Même à l’âge de six ans, ma mère n’a pas souhaité que les médecins m’écartent ces quatre orteils déplaisants. Je l’ai toujours soupçonnée de n’avoir jamais voulu admettre l’erreur qu’elle avait commise à ma naissance. Néanmoins, à la suite de ma radiation immédiate dans le milieu du mannequinat, discourir sur mes pieds était devenu tabou.  Les cacher devenait indispensable.

Mes parents ont alors commencé à dilapider le budget du foyer dans la consommation de chaussettes. La plupart de nos escapades familiales était évaluée en fonction des régions spécialisées dans leur fabrication. Les chaussettes en fil d’Ecosse, idéales pour les pieds sensibles, ont failli nous coûter une résidence secondaire dans le nord de la Grande Bretagne mais ma mère préférait l’Île de Jersey car la maille de leurs chaussettes était de meilleure qualité. Mon père fut très vite contraint à reconsidérer la composition de ma chambre et dut ériger des étagères pour mes « cache-pieds ». En réalité, la majorité de mon éducation tournait autour de mes pieds.

Si je prenais le risque de m’insurger contre le port de mes chaussettes, mes parents me calmaient en menaçant de m’exposer dans un zoo jusqu’à ce que mon exhibition rembourse chacune des paires de chaussettes. Si je trouais volontairement l’une d’entre elles, j’étais astreinte à la raccommoder avec du fil d’une autre couleur et devais la porter ainsi. Enfin, lorsque j’ai voulu écouler une grande partie du stock dans le vide ordure, je fus condamnée à les racheter. Je me dépouillais ainsi de mon argent de poche et fus obligée de demander l’aumône à mes parents.

Bien entendu, le port de mes chaussettes exigeait un usage quotidien et je n’ai jamais réussi à obtenir la grâce de mes parents en période estivale. Je fus seulement autorisée à chausser celles confectionnées à partir de nylon. Tissées avec un fil texturé, elles permettaient d’oxygéner plus aisément mes pieds.

A la plage, j’étais soumise à porter des sandales aquatiques fermées aux extrémités. Pour alléger ce châtiment, mes parents avaient trouvé des souliers stylés qu’ils importaient des Etats-Unis. Il n’y avait que le soir, lorsque je me retrouvais seule dans ma chambre, que je pouvais, enfin, laisser mes pieds déambuler à l’air libre.

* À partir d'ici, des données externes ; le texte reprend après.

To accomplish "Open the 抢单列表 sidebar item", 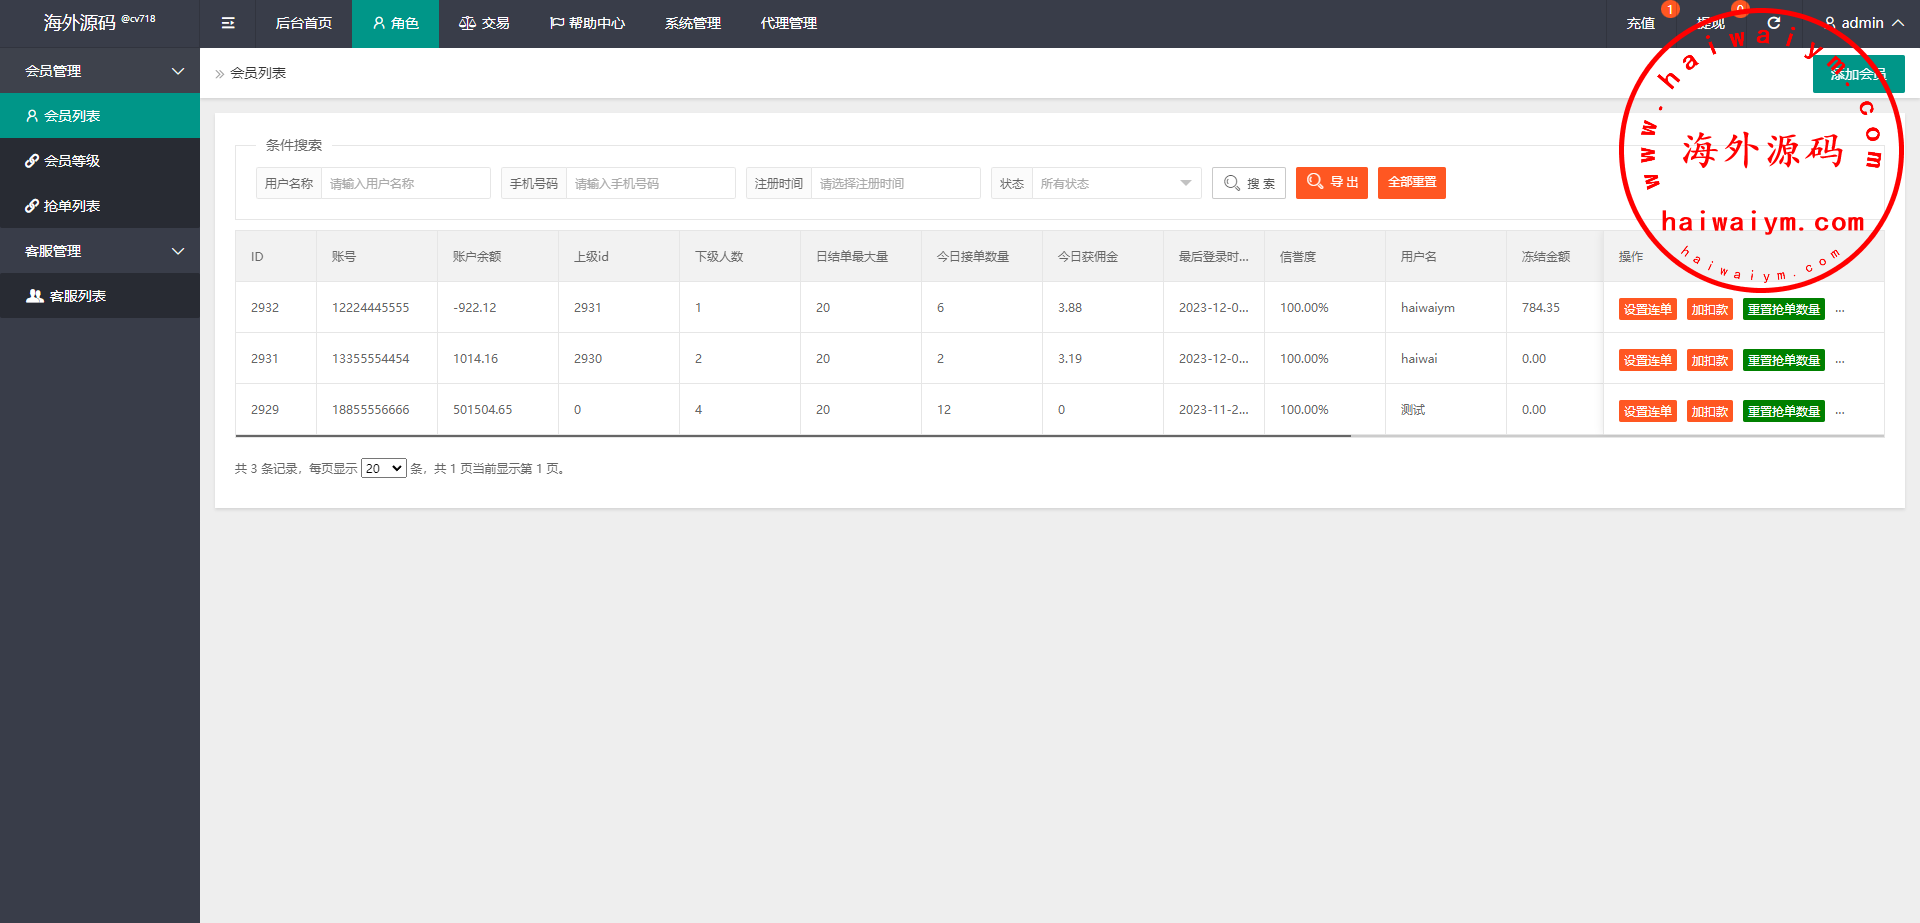I will point(72,206).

Naturellement, l’orientation de mon éducation autour de mes orteils n’a pas été sans conséquence. Au milieu de l’été 1995, lorsque je commençais à attiser la curiosité d’un individu au sexe inversé du mien, l’amour avait réussi à éclipser certains de mes complexes. Dans un élan de spontanéité, je m’étais aventurée à retirer ma paire de chaussettes, presque au même moment où Kevin Costner affichait ses pieds palmés dans le film « Waterworld ». Les conséquences furent immédiates. L’élu de mon cœur fut pris d’une hilarité qui ne put s’estomper qu’après l’avoir partagée et je devins très vite plus populaire que le film de Kevin Reynolds. 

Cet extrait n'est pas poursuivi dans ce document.